I’m not really sure why, but I have been putting off making one of these for years. Making a cross cut sled is easy, but getting the fence square can be a real PITA (Oh yea that’s why). This sled is a smaller (42″ x 42″),  simpler version of the Ultimate Crosscut Sled presented by John McCormack in the July 2008 issue of Fine Woodworking. The actual dimensions of a sled are so dependent on your particular saw and project needs, that it’s pointless for me to draw a plan in sketchup for you to download. The following are some things to consider before making your sled.

  1. Keep the design simple & use cheap/ scrap  materials. It’s a jig and therefore expendable. I’m not saying trash it after a month, but don’t expect it to last 10 years either. If you need to think twice about screwing down a stop block you spent too much on materials.
  2. Make sure The sled is well supported. When you’re making a cut, you need to be focusing on keeping the piece back against the fence, and maintaining a smooth motion, not juggling the outboard end of the sled.
  3. Use quarter sawn wood for the runner, as it will expand and contract less (I used White Oak).
  4. Put a shallow dado in the base for the runner; this makes assembly a lot easier.
  5. The fence needs to be perfectly strait. By perfectly strait, I mean within a few thousands.
  6. Build the fence so it’s adjustable, i.e use bolts in over sized holes.  This feature really helps when it comes to keeping the fence strait. If the fence develops a bow, loosen the bolts and use clamps or some other method to push or pull the bow out.
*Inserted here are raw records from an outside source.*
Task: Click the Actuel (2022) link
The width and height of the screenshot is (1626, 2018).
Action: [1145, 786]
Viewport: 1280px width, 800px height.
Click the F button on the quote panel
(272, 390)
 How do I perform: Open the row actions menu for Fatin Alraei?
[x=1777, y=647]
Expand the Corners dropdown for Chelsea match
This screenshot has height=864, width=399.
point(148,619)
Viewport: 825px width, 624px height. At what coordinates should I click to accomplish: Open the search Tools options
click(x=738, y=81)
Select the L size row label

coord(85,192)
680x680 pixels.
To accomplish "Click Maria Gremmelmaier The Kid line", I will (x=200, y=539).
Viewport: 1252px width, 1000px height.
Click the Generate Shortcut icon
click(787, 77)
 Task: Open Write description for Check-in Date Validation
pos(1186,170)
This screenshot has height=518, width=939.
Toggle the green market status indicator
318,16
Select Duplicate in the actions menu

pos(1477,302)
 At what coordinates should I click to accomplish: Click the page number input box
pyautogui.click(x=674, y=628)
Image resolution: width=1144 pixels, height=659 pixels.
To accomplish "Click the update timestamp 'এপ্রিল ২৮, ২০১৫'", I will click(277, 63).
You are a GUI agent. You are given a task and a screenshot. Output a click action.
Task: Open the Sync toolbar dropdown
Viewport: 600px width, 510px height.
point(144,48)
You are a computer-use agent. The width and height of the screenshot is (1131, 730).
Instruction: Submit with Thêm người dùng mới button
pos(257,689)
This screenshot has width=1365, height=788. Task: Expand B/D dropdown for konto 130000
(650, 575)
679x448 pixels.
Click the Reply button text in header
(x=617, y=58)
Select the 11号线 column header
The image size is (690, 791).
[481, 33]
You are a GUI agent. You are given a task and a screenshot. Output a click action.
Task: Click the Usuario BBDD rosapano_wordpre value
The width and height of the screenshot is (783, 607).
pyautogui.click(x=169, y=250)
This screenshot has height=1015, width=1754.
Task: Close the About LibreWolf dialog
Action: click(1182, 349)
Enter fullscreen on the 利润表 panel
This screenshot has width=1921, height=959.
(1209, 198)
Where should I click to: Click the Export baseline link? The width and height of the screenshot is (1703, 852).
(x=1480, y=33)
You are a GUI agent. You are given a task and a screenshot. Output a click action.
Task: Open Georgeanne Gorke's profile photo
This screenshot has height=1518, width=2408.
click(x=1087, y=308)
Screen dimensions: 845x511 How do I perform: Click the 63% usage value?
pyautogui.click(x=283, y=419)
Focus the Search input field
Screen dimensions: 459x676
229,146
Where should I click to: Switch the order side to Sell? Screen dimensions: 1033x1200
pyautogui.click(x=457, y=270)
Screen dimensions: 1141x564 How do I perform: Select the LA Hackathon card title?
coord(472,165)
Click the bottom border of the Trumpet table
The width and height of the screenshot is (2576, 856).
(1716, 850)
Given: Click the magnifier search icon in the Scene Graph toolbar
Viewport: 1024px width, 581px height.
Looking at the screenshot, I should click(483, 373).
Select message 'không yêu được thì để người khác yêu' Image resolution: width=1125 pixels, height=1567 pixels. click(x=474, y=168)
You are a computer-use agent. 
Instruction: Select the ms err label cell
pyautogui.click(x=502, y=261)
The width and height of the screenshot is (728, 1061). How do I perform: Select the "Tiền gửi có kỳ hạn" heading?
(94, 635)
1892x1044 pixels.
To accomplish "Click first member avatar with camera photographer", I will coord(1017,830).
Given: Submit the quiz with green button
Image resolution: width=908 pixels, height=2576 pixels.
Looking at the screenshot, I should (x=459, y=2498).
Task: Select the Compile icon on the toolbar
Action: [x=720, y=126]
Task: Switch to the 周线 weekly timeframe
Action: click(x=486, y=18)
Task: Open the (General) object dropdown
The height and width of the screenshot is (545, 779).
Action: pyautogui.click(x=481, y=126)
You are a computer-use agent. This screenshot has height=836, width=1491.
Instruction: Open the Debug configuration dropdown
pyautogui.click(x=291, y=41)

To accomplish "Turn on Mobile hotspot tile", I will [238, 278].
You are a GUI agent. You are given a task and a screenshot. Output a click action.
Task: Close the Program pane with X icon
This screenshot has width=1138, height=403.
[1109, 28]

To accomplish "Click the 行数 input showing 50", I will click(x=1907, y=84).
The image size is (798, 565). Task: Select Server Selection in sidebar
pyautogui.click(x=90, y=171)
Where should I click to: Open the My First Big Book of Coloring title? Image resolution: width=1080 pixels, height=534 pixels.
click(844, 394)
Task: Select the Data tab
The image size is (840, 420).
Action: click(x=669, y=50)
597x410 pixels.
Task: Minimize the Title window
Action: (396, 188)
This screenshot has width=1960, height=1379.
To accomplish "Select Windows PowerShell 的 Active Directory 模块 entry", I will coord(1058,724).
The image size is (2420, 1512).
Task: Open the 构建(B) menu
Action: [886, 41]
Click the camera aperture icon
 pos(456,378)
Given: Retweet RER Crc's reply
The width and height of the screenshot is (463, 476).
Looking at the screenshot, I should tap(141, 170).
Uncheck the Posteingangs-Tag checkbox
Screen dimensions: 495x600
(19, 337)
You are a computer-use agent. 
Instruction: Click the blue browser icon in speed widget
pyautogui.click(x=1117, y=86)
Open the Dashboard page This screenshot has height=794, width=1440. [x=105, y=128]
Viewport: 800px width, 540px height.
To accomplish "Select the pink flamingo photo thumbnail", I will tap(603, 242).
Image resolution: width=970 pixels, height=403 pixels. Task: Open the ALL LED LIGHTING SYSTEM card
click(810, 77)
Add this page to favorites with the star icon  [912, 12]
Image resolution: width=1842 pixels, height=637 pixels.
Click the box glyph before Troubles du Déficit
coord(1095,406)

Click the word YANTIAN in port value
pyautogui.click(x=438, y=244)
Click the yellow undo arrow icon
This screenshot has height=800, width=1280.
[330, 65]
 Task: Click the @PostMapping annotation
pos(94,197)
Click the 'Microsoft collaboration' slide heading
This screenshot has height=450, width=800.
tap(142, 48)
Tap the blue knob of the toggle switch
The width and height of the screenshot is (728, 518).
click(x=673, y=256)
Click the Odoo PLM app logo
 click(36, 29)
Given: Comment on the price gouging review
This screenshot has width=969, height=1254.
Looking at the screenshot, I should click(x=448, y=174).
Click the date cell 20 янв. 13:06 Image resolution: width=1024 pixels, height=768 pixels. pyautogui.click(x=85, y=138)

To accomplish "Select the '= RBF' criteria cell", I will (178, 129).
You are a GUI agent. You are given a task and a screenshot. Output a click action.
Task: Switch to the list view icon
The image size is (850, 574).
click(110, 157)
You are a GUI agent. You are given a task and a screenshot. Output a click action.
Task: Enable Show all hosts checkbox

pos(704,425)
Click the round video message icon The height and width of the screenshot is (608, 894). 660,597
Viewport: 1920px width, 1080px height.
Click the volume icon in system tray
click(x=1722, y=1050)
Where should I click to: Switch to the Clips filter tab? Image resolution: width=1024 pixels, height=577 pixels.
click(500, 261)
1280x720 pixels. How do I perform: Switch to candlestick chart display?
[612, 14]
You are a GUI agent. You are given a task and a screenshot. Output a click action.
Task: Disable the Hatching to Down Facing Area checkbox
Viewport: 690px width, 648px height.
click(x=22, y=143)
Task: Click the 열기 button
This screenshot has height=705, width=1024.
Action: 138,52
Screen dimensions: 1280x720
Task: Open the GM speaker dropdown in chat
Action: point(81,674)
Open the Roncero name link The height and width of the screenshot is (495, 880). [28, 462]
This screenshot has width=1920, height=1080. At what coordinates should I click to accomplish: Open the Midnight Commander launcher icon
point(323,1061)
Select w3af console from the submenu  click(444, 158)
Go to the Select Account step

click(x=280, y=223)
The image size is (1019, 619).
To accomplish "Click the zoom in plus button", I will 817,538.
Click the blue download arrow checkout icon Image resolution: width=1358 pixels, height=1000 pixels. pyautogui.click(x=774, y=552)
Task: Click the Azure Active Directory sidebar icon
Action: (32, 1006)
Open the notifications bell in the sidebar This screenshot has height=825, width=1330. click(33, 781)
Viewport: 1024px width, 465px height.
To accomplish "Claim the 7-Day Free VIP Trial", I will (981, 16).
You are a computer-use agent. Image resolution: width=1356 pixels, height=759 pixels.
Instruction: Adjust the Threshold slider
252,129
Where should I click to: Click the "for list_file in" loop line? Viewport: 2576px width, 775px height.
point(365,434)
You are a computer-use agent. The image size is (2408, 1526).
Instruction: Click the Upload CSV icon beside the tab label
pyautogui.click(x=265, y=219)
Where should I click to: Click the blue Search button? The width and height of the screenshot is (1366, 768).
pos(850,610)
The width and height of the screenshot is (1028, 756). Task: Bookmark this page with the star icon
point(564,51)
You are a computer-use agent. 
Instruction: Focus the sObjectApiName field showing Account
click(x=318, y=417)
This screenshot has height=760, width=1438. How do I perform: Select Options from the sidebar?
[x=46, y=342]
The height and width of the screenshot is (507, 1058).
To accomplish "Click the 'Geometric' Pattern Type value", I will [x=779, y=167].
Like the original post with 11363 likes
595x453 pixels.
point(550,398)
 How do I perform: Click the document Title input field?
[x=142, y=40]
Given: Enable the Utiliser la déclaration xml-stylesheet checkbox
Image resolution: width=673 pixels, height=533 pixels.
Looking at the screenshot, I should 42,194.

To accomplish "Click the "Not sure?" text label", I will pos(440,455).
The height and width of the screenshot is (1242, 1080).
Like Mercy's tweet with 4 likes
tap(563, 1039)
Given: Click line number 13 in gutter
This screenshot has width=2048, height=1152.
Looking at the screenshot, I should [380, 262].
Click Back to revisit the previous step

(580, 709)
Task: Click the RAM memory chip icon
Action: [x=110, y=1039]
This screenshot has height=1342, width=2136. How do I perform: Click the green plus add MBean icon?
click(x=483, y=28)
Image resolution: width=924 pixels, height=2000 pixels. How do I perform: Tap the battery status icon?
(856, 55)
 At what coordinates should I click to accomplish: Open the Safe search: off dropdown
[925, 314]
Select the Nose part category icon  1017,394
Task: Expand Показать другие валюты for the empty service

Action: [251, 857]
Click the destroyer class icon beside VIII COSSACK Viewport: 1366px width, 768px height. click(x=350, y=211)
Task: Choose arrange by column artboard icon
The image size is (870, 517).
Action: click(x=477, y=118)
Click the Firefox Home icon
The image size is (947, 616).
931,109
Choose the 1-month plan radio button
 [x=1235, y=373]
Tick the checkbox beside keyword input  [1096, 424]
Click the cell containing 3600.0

Like I said earlier, squaring the fence can be a real pain. While the five cut method takes the guess work out of the process, no tricks exist to make the process go faster. I think it took me about 90 minutes  to get my sled to within 0.002″ per foot. Your probably thinking 90 minutes isn’t that bad. Remember, wood moves with the changes in weather. After a month or two of hanging on the shop wall your sled is going to need to be re-squared.

Comments

  • Jamie Lennox
    November 10, 2012

    This past summer I constructed John McCormack’s ultimate crosscut sled which I fondly call “the Stealth Bomber,” since it resembles the aircraft’s shape and the sled is quite “bomber,” meaning dead-accurate.  A couple of problems with the Bomber arose while preparing to build it: I wouldn’t be able to repeatedly cut workpieces longer than five feet and the sled would be heavy, creating a storage issue.  So to address the first quandary, I decided to add a telescoping flip stop to the Kreg Top Trak. It slides out from the back of the fence and locks into place with a Festool six inch clamp.

    After a bit of pondering a storage solution, I traced the sled on the outfeed table at the opposite corner of the table saw and cut out an embedded and lockable Stealth Bomber hangar or docking station that is flush with the table saw top & puts the sled’s fence completely out of the way of the saw’s ripping path. The lock is a fixed piece in one of the sled’s many hand holds. No need to develop a hernia by lifting the Bomber’s heft off the table saw, just slide it around the outfeed table and land it down into the hangar. The docking station also keeps the sled from being bumped out of square or damaged by lifting off and placing it elsewhere. I squared the fence to the blade once and I have not had to tune it up since.

    In addition to McCormack’s adjustable sawhorse supporting the sled on the saw’s left flank, I also use a five-foot infeed rip support located on the right side of the sled’s runner. I am able to safely crosscut 37 inches. I can now quickly, repeatedly and accurately crosscut cabinet parts and trim work. Set-up time takes about a minute. John McCormack’s ultimate shop-made sled is by far the best of its kind and well worth the time it takes to build.